» PROBLEM REQUIREMENTS
Please transcribe exactly, and only, the lines of the data below between the line holding "2031x1139 pixels." and the line holding "Given: Click the group folder icon in Actions", inclusive.
(STUDY MATERIAL begins)
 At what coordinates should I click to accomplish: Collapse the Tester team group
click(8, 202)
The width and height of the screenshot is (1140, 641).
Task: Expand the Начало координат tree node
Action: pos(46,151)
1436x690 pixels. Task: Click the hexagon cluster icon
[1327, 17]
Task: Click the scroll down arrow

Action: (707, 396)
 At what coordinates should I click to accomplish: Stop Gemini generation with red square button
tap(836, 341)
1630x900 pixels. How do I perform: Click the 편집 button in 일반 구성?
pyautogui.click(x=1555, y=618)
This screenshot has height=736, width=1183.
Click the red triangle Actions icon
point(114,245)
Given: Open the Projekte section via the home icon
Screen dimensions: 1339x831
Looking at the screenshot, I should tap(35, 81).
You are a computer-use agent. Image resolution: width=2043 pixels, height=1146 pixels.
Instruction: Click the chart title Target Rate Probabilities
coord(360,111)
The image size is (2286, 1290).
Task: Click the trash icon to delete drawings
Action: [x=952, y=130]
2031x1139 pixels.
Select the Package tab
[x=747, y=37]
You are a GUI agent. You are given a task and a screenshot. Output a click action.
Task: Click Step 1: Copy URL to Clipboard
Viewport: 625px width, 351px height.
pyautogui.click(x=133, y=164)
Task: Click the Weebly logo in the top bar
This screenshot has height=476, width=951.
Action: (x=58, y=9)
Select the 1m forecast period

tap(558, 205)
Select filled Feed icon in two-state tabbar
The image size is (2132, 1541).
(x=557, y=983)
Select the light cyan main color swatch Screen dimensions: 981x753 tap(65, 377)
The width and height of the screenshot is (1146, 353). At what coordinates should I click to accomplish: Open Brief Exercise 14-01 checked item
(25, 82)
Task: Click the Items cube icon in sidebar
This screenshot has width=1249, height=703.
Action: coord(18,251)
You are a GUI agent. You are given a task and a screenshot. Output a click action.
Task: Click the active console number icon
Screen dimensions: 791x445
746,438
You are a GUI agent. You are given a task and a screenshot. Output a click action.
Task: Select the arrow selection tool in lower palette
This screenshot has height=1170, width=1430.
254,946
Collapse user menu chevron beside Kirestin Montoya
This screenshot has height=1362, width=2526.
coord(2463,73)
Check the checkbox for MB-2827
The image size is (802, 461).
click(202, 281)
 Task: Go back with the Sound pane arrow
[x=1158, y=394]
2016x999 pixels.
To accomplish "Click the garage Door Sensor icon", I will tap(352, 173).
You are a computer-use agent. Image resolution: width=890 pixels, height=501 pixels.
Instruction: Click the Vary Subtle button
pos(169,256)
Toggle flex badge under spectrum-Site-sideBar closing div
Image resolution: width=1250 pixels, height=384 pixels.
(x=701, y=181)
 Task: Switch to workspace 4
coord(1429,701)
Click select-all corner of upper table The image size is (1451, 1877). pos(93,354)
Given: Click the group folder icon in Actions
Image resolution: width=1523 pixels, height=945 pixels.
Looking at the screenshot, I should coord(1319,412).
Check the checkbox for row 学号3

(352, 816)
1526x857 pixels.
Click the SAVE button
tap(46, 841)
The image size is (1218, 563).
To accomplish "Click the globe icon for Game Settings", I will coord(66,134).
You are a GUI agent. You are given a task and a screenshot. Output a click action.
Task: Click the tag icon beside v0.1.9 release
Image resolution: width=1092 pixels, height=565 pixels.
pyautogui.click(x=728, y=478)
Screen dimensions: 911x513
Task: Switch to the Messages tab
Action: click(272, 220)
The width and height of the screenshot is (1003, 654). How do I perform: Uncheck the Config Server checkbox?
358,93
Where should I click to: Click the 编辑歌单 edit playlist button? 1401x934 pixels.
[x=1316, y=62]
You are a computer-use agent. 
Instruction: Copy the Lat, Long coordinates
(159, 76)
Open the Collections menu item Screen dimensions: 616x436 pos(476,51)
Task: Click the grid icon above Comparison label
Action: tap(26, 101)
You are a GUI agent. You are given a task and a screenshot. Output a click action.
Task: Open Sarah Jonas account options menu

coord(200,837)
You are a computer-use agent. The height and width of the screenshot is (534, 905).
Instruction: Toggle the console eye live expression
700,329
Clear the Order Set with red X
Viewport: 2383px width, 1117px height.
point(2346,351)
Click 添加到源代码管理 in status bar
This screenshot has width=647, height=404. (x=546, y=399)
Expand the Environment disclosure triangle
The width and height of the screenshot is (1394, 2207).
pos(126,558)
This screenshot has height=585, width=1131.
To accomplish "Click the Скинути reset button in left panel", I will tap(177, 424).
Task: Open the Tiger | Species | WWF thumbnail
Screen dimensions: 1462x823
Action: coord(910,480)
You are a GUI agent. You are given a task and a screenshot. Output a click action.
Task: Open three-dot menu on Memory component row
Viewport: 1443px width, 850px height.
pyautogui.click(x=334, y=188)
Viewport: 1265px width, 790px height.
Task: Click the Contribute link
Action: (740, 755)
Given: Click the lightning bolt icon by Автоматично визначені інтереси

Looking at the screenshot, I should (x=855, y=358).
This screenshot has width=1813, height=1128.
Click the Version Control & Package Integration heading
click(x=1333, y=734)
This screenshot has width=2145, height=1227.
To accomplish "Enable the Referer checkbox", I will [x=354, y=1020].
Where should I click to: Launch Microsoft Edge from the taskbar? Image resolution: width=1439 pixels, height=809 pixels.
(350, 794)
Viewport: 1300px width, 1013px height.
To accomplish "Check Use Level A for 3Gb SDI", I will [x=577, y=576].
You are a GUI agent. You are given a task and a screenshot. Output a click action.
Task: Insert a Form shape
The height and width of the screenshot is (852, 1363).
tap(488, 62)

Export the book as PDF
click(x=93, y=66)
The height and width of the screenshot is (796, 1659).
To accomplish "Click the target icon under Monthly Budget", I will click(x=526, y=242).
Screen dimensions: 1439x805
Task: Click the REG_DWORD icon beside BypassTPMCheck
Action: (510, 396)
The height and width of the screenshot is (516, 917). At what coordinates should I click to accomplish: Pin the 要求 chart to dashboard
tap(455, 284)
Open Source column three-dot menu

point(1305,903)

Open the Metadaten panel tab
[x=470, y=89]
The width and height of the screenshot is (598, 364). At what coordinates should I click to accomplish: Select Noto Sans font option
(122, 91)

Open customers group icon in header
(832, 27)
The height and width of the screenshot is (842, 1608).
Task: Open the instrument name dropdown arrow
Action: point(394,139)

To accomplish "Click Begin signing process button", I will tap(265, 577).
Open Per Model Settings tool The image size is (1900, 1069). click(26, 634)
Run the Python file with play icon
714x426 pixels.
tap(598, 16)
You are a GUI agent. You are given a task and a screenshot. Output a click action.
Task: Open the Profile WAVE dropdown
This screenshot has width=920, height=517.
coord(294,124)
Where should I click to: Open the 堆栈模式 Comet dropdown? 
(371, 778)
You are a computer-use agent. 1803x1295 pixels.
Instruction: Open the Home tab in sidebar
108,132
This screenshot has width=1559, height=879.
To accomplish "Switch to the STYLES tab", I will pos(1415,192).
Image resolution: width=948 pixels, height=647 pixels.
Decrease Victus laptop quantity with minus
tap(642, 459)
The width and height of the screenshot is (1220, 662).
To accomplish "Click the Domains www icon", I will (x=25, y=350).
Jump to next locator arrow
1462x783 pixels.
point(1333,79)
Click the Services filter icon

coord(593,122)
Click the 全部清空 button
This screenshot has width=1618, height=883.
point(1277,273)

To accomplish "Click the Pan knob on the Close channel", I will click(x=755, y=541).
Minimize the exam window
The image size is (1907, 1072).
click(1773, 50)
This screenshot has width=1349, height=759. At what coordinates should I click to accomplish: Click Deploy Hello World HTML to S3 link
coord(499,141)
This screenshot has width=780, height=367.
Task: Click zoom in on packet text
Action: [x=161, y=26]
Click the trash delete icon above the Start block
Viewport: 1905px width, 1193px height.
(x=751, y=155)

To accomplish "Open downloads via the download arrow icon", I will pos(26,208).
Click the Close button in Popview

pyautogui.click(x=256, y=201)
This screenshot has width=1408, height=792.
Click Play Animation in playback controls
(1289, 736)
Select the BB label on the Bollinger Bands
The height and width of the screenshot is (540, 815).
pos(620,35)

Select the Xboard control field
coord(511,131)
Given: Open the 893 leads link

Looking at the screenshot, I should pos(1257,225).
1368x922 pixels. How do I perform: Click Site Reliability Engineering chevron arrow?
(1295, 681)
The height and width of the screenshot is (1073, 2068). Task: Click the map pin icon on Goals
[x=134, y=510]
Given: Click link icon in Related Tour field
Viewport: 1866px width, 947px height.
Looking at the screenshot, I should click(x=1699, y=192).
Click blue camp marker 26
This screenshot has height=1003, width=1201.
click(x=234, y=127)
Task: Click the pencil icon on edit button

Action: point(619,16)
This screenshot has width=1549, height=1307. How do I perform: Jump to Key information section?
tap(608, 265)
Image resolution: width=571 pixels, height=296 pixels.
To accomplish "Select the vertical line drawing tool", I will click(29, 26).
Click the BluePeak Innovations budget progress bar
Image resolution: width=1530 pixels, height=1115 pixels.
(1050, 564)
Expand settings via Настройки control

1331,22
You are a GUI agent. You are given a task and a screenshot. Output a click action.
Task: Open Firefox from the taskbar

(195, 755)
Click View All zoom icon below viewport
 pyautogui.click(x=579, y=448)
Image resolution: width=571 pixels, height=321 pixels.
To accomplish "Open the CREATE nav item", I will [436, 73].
(STUDY MATERIAL ends)
» SOLUTION
2031x1139 pixels.
Select the Package tab
[x=747, y=37]
You are a GUI agent. You are given a task and a screenshot. Output a click action.
Task: Click Step 1: Copy URL to Clipboard
Viewport: 625px width, 351px height.
pyautogui.click(x=133, y=164)
Task: Click the Weebly logo in the top bar
This screenshot has height=476, width=951.
Action: (x=58, y=9)
Select the 1m forecast period

tap(558, 205)
Select filled Feed icon in two-state tabbar
The image size is (2132, 1541).
(x=557, y=983)
Select the light cyan main color swatch Screen dimensions: 981x753 tap(65, 377)
The width and height of the screenshot is (1146, 353). At what coordinates should I click to accomplish: Open Brief Exercise 14-01 checked item
(25, 82)
Task: Click the Items cube icon in sidebar
This screenshot has width=1249, height=703.
Action: coord(18,251)
You are a GUI agent. You are given a task and a screenshot. Output a click action.
Task: Click the active console number icon
Screen dimensions: 791x445
746,438
You are a GUI agent. You are given a task and a screenshot. Output a click action.
Task: Select the arrow selection tool in lower palette
This screenshot has height=1170, width=1430.
254,946
Collapse user menu chevron beside Kirestin Montoya
This screenshot has height=1362, width=2526.
coord(2463,73)
Check the checkbox for MB-2827
The image size is (802, 461).
click(202, 281)
 Task: Go back with the Sound pane arrow
[x=1158, y=394]
2016x999 pixels.
To accomplish "Click the garage Door Sensor icon", I will tap(352, 173).
You are a computer-use agent. Image resolution: width=890 pixels, height=501 pixels.
Instruction: Click the Vary Subtle button
pos(169,256)
Toggle flex badge under spectrum-Site-sideBar closing div
Image resolution: width=1250 pixels, height=384 pixels.
(x=701, y=181)
 Task: Switch to workspace 4
coord(1429,701)
Click select-all corner of upper table The image size is (1451, 1877). pos(93,354)
Given: Click the group folder icon in Actions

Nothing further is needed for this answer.